Thursday, June 11, 2015

Why We're Gathered Here Today

My first stab at family history, aka my high school Senior Project.


This is a blog about family. This is a blog about uncovering the stories of the people who came before me. This is a blog about understanding how I got to be where I am, because of how my parents and grandparents and great-grands beyond got to be where they are and were.
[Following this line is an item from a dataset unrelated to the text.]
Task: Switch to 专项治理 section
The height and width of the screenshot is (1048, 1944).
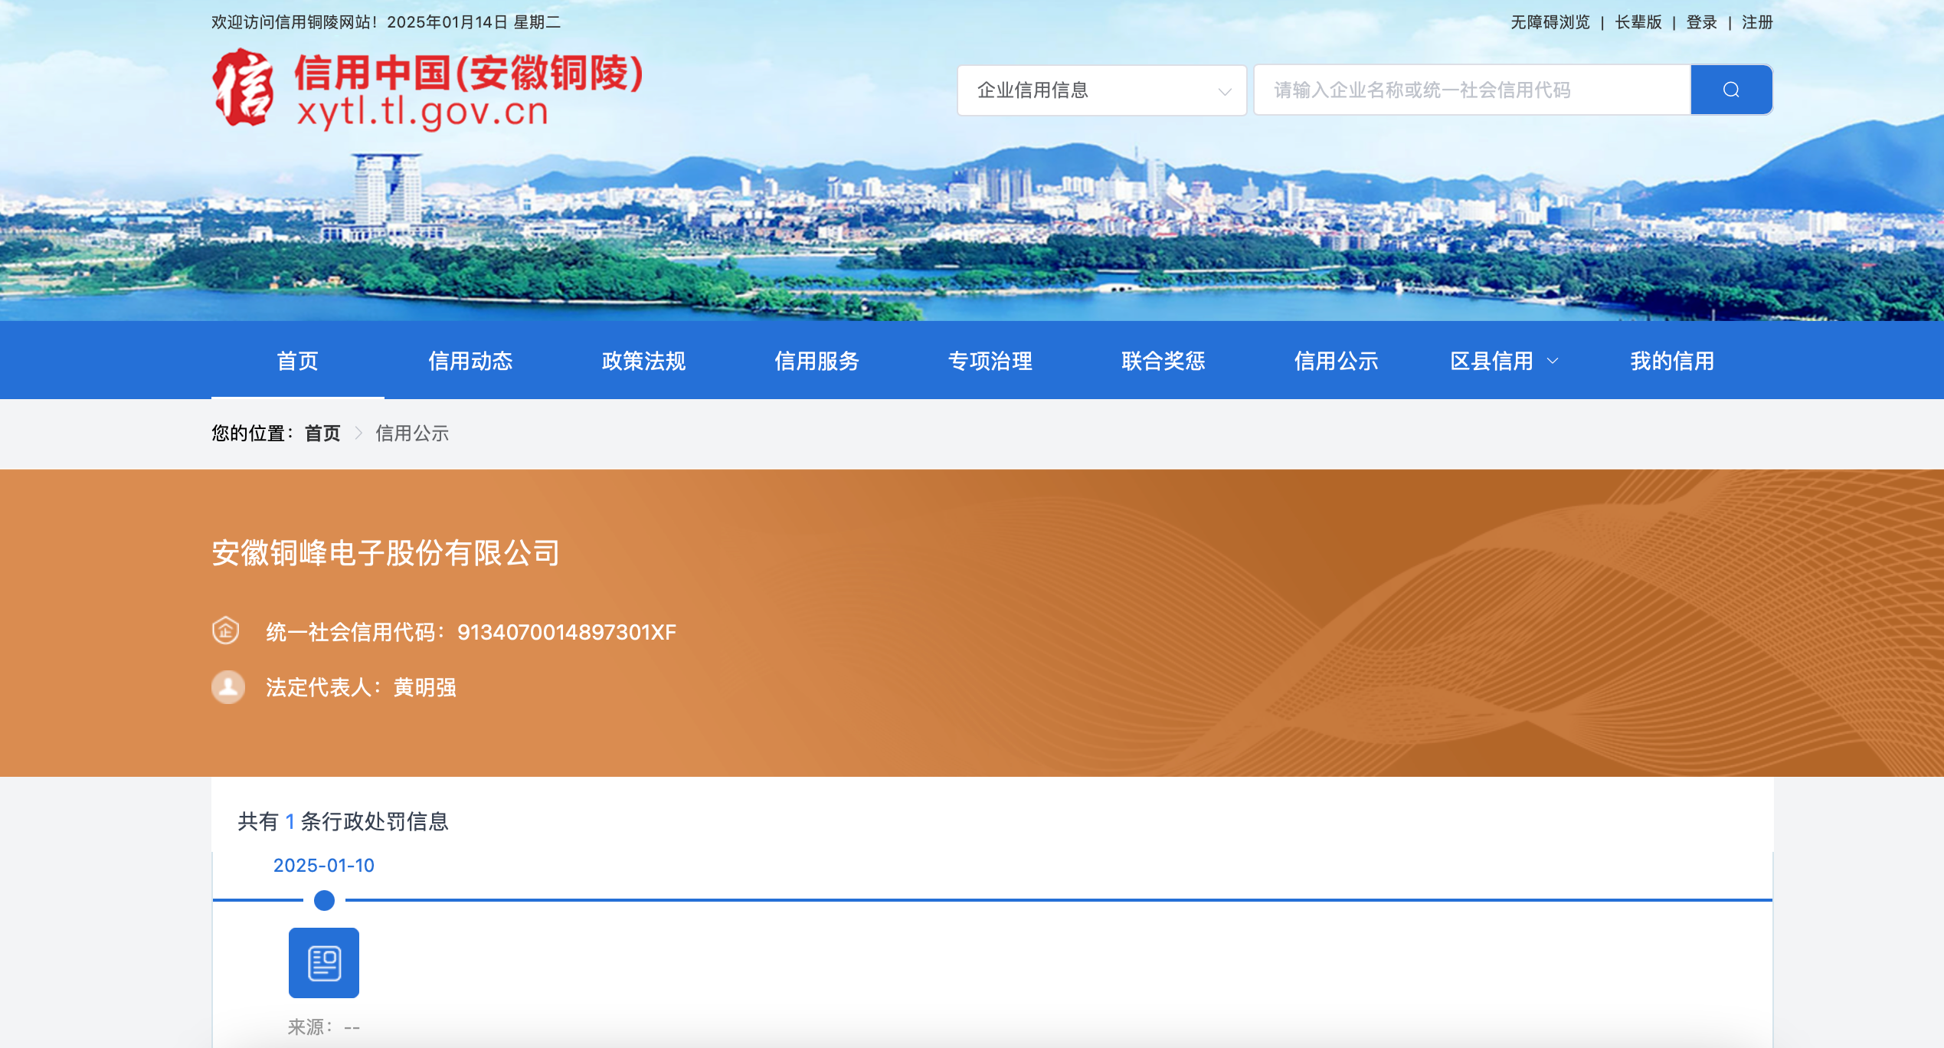Action: click(x=990, y=361)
I’ve been doing family history research off and on since 2001, and much more seriously since about 2007. A fair amount of the credit (or blame, depending on how you look at it!) goes to two of my high school teachers. One, my AP U.S. History teacher, assigned this awesome project where we went to the historic Woodland Cemetery in West Philadelphia, chose a headstone, and researched that person’s life through records at archives and repositories across the city. To be honest, I don’t remember a darn thing about the person my group chose – not even his name. But what I do remember is how cool it was to get to search through historical records and actually find out what this person’s life looked like at a time when the world looked different than the one I knew. (It’s also the first, and only, time – to date – that I’ve eaten lunch in a cemetery. I’m a terrible Victorian!)

Around the same time – maybe junior or senior year - my English teacher had us read Toni Morrison’s Song of Solomon. Spoiler alert, if you’ve never read it, there’s a children’s rhyme that pops up several times in the story that turns out to reference the family history of the story’s protagonist. There’s a haunting coolness to that that made me wonder what I might be able to find out about my own family. I took that question and ran with it – my senior project was a cookbook with family recipes that I got by visiting and interviewing family members in DC and Columbus, OH.
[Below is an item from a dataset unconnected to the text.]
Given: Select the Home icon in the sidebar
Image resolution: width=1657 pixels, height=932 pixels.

What really sealed the deal, though, was something my Grandma in Ohio told me before I went away to college. (Nope, not a deep, dark secret!) She told me that when she heard what college I’d decided to go to, she went to church and told her fellowship how proud she was to be the daughter of a coal miner whose granddaughter was going to Harvard. The sense of motion, the sense of time, and really, the sense of history in that statement – especially knowing how and where both my parents grew up – has stuck with me to this day. So has the question of what I could learn about my coal mining ancestors, and all the other folks who came before me, on both sides of my family.

In the past 14 years, I’ve answered a lot of questions, and raised a thousand more! I’m going to use this blog to share a lot of the information that I’ve found, first and foremost with my family, but also with all my genealogy and history buddies (and hopefully new ones as well). Maybe I’ll even connect with new family, or with fellow researchers who can help me break down brick walls in my family history.

I’m looking forward to this blogging journey and hope that you all – family and friends – will take it with me. More than that, I hope you’ll participate: sharing stories, memories, photos, and family recipes, and maybe writing a post here and there for me to share! At the least, I hope you’ll leave comments, ask questions, or just tell other folks about what’s here, so we can keep this information – our stories – alive for generations of family to come. 

P.S. My posts won’t all be this long!